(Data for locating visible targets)

BEGIN

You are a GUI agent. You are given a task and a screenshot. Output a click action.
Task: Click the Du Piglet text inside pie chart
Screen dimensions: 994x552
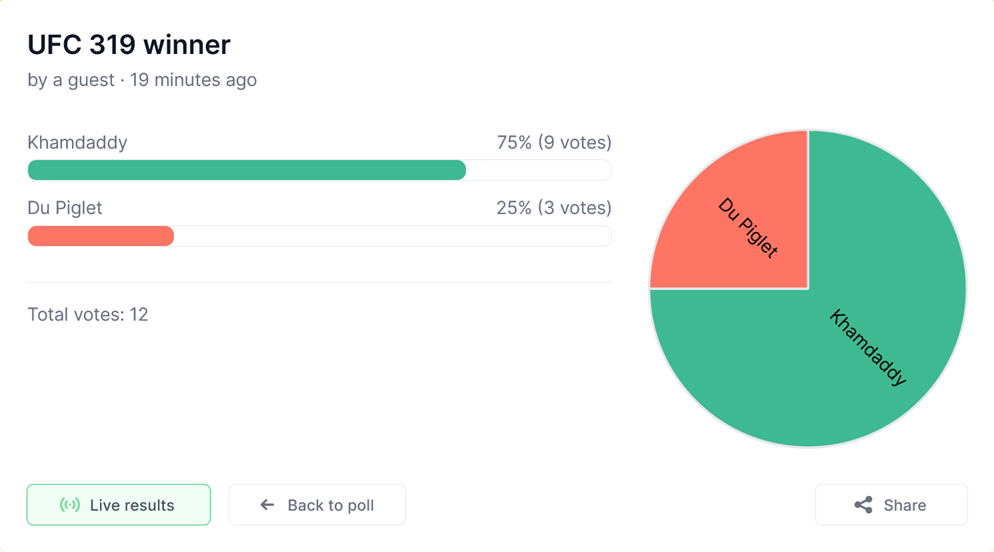tap(748, 228)
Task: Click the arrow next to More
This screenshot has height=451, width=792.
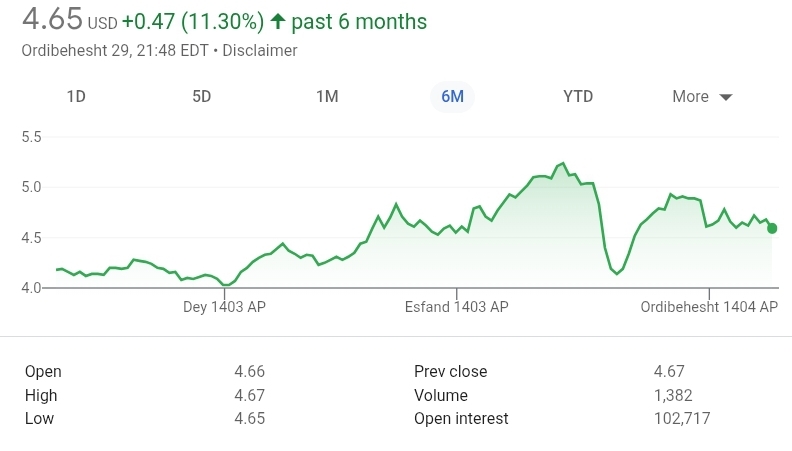Action: click(x=726, y=97)
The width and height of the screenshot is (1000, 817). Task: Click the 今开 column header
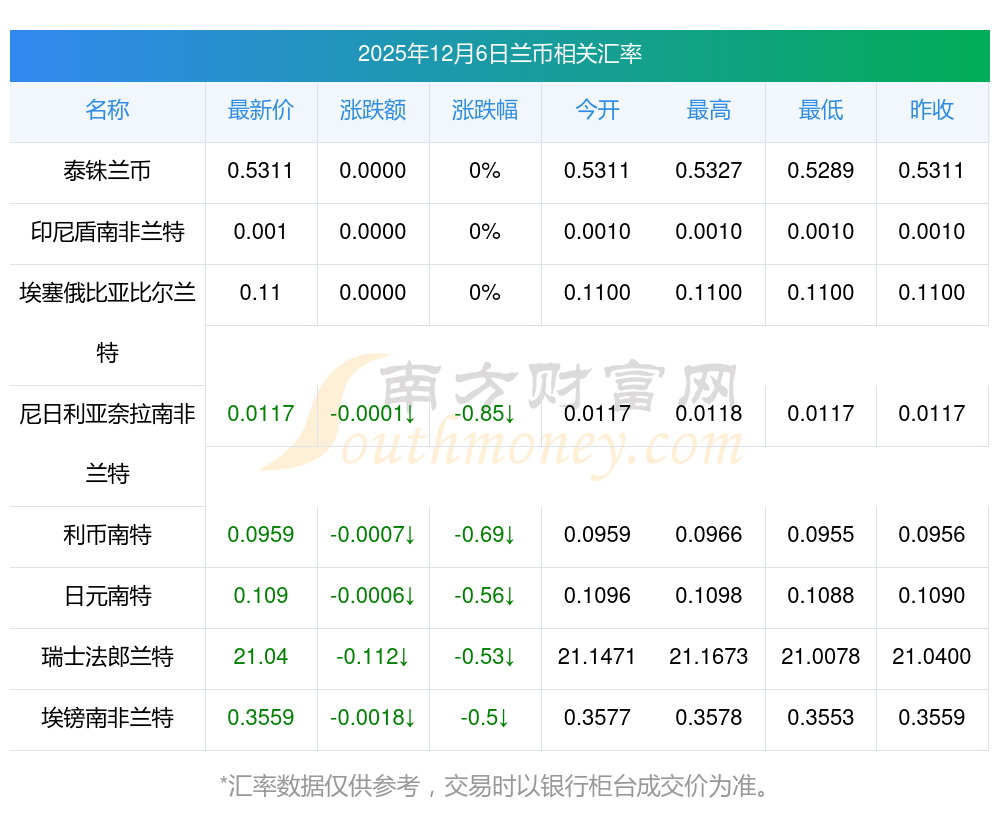point(597,111)
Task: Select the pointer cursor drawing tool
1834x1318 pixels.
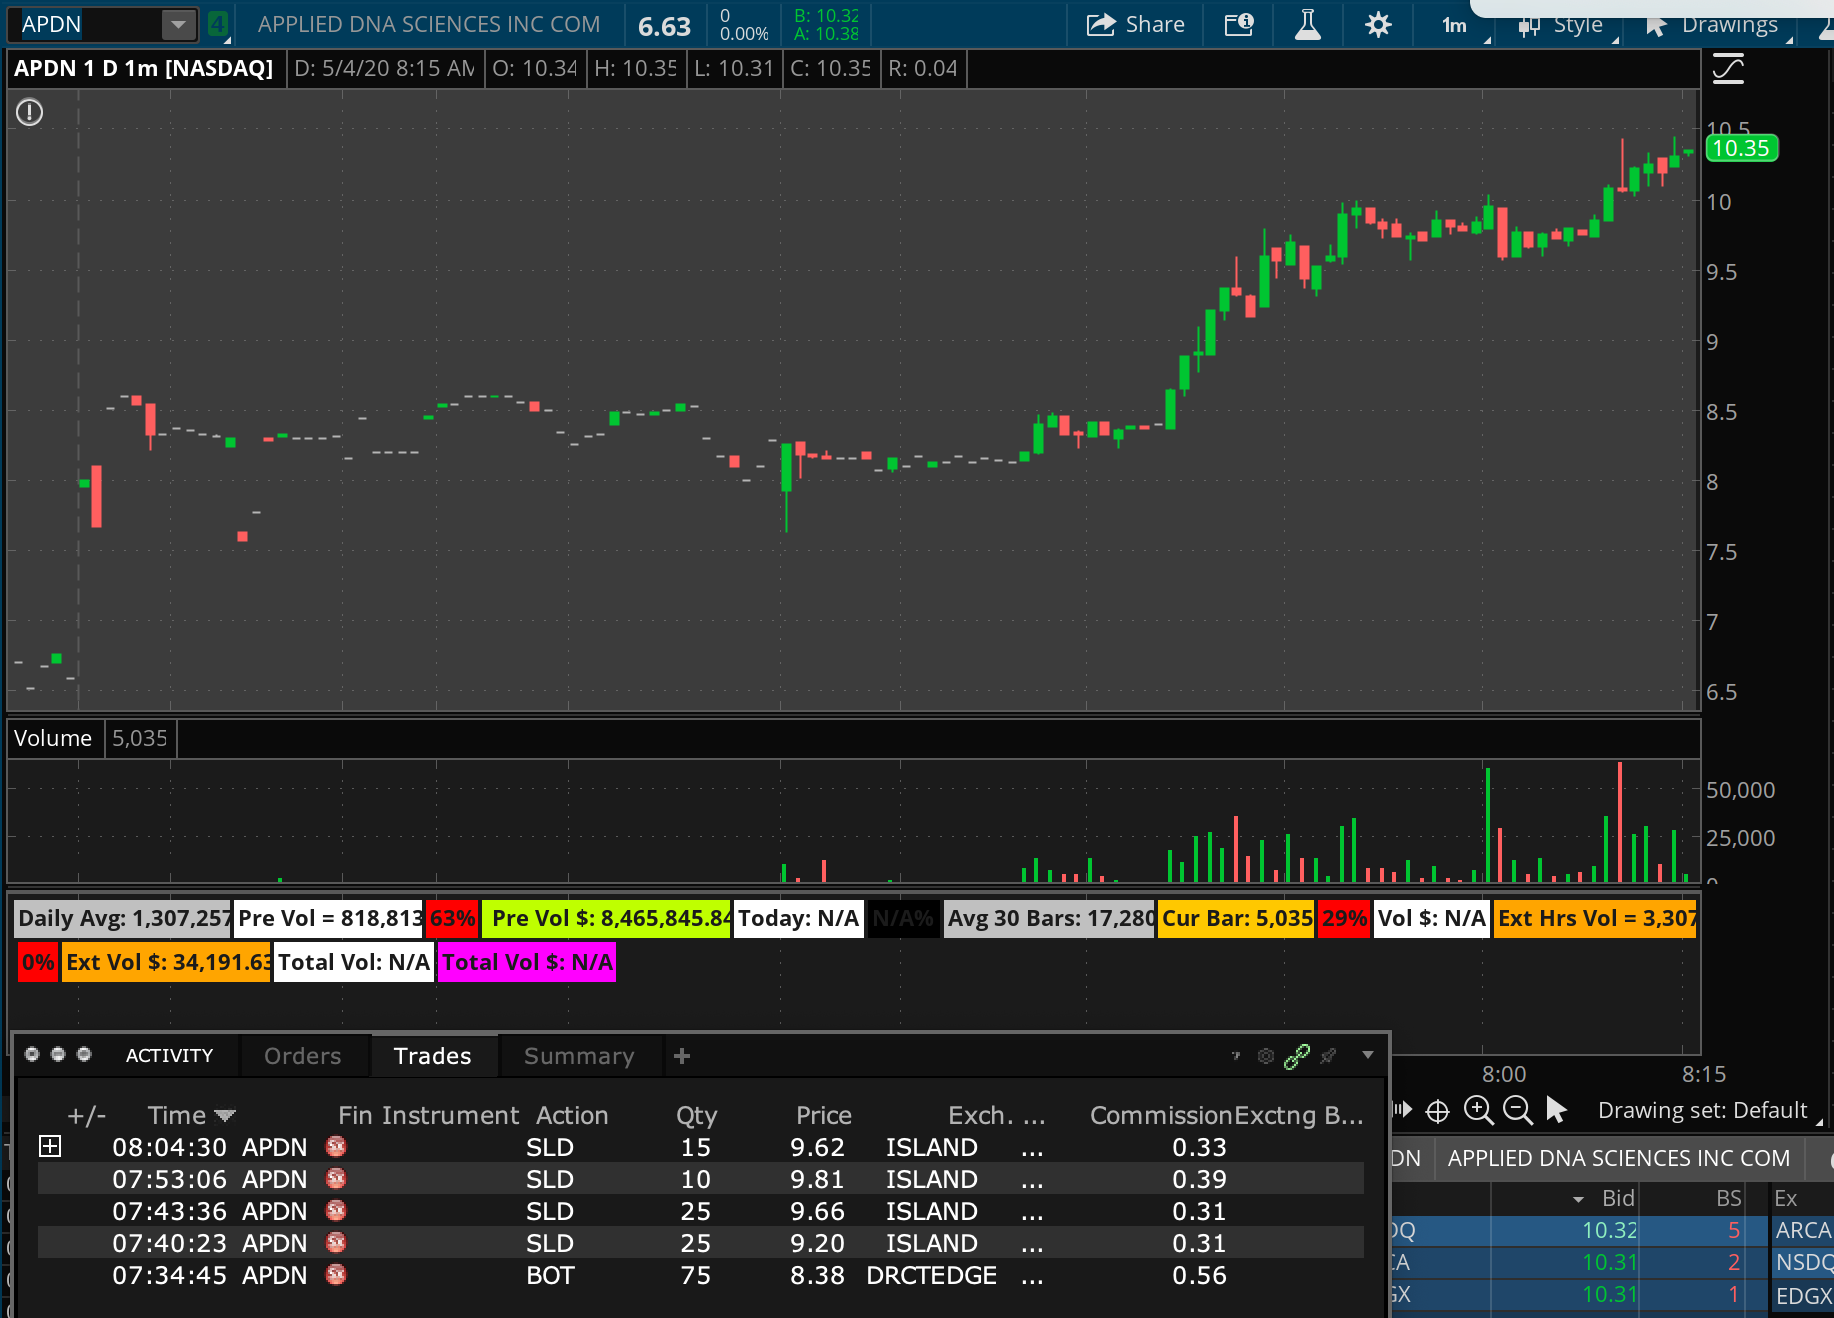Action: [1556, 1110]
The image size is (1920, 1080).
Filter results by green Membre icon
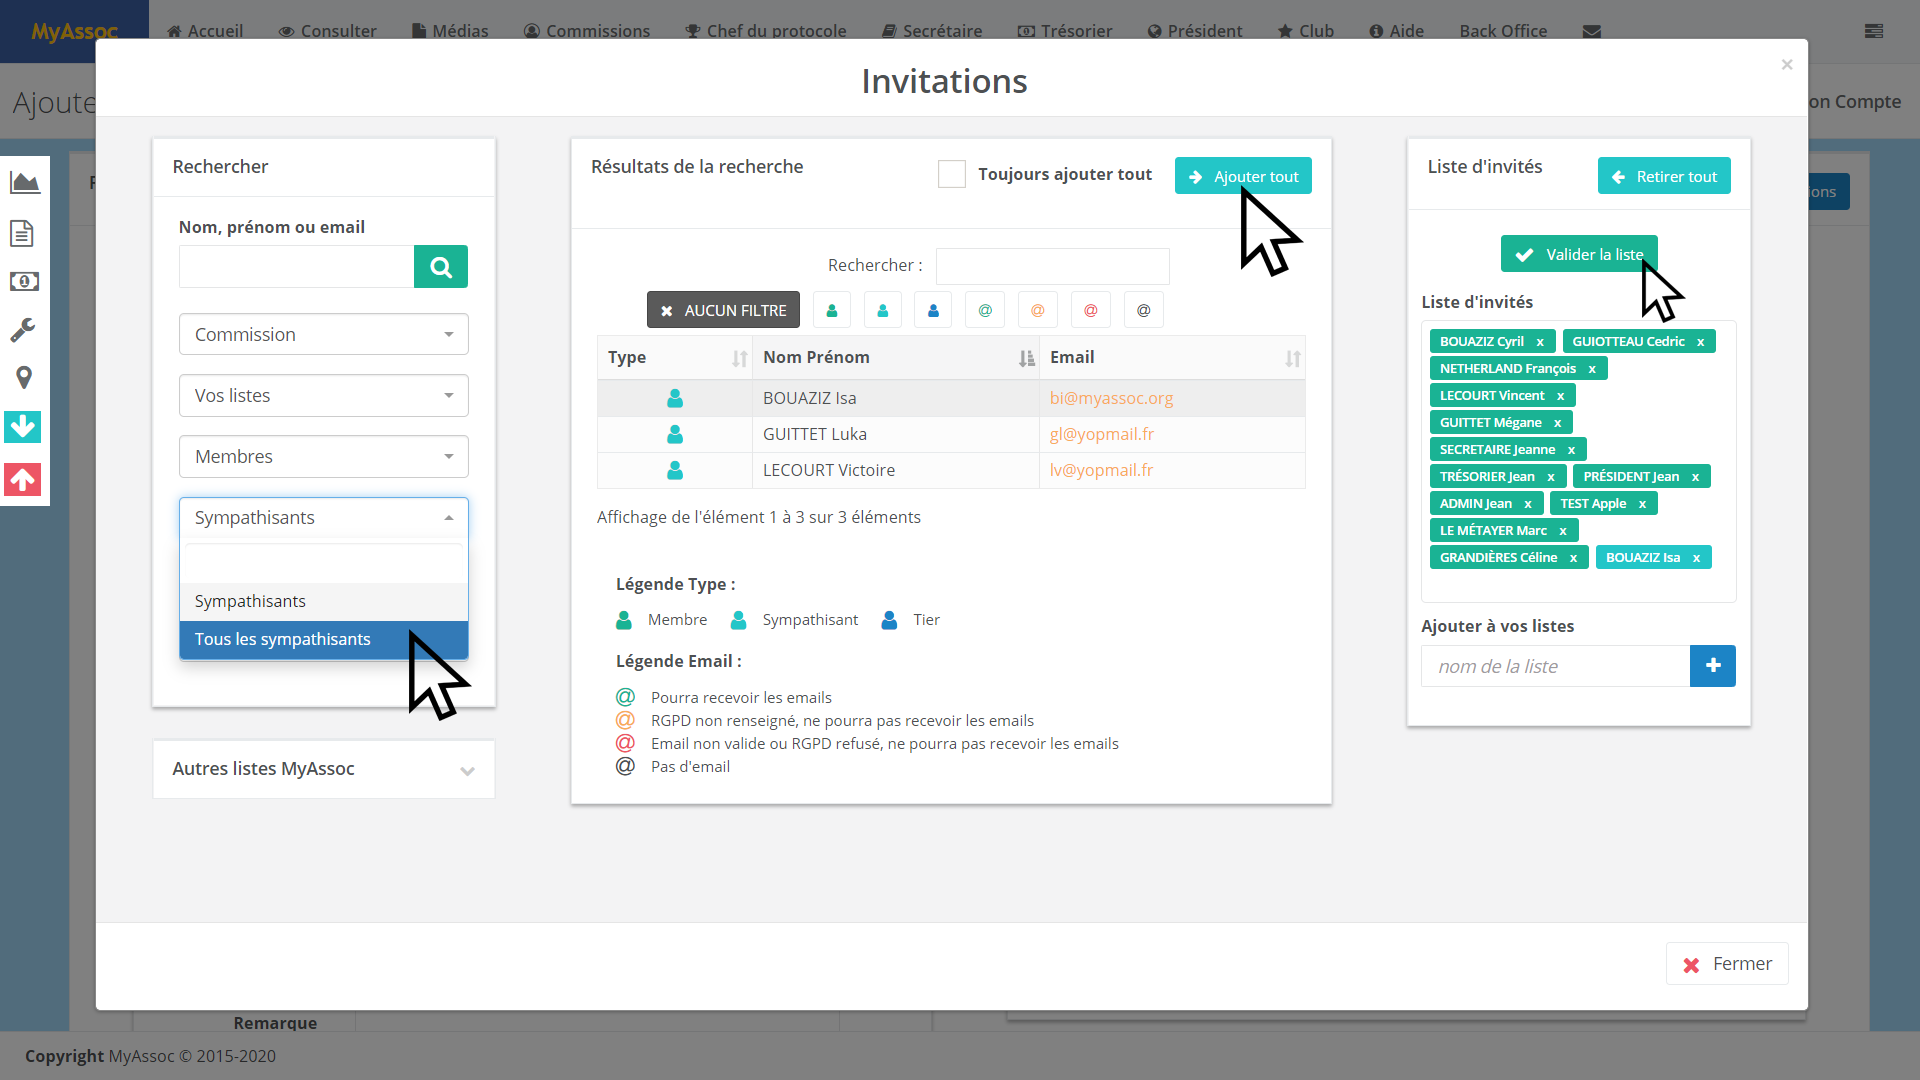coord(831,310)
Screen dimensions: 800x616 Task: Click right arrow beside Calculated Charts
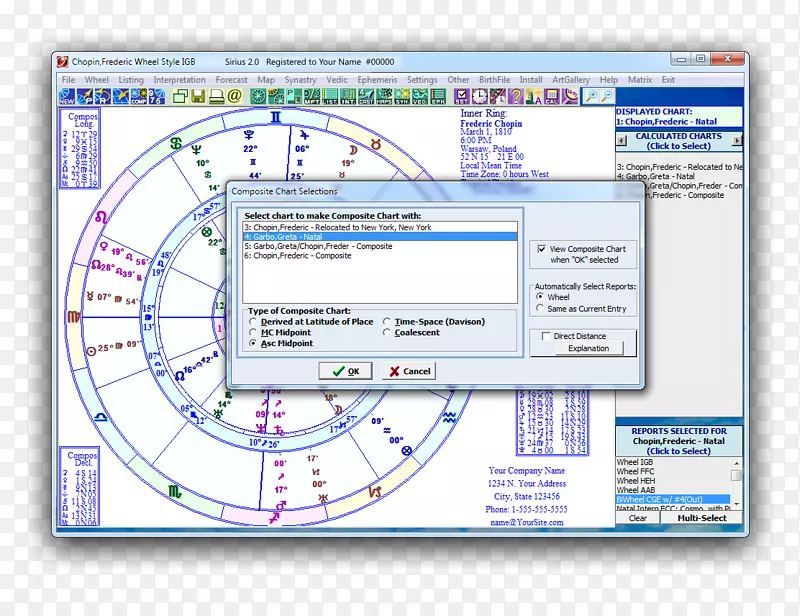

END

→ Objective
Reproduce every record above word for word, leaving out the pictures.

→ Written answer
You are a GUI agent. You are given a task and a screenshot. Output a click action.
Task: Click the Du Piglet text inside pie chart
Screen dimensions: 994x552
tap(748, 228)
Task: Click the arrow next to More
This screenshot has height=451, width=792.
Action: click(x=726, y=97)
The width and height of the screenshot is (1000, 817). Task: Click the 今开 column header
point(597,111)
Task: Select the pointer cursor drawing tool
1834x1318 pixels.
Action: [1556, 1110]
The image size is (1920, 1080).
Filter results by green Membre icon
coord(831,310)
Screen dimensions: 800x616 Task: Click right arrow beside Calculated Charts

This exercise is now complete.